Exemple de réussite d’investissement coréen en Tunisie
Je cite toujours l’exemple de la réussite de l’entreprise coréenne “Yura Corporation” et de son propriétaire, M.Ohm dae -yeol, qui font confiance à la Tunisie et y ont ouvert une première usine en 2007 à Kairouan, puis une deuxième et une troisième dans la même ville employant des centaines de techniciens et d’ouvriers locaux et exportant leur production de câbles électriques vers les usines de montage automobile coréennes en Europe.
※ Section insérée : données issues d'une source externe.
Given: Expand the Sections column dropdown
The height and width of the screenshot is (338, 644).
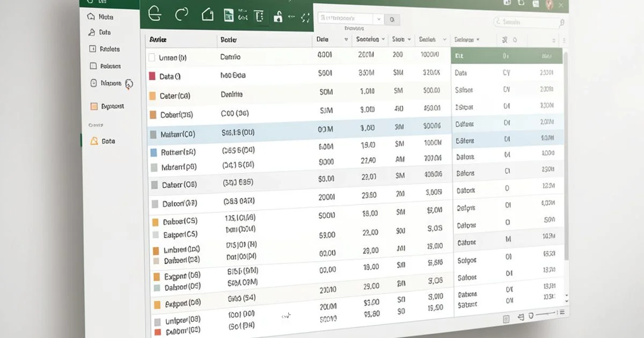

Cet exemple peut être suivi par d’autres entreprises coréennes, qui trouveront soutien et encouragement des autorités tunisiennes.
La visite en Tunisie de la délégation de l’Institut of Euro-African Studies souligne l’intérêt du gouvernement coréen et de la communauté industrielle et d’affaires dynamique de ce quatrième tigre asiatique, à faire réussir la conférence de juin à Séoul qui doit revoir les promesses tenues par les conclusions des rencontres tripartites organisées l’année dernière afin de passer à l’étape de concrétisation.
M.K.
*Journaliste freelance, ancien ambassadeur.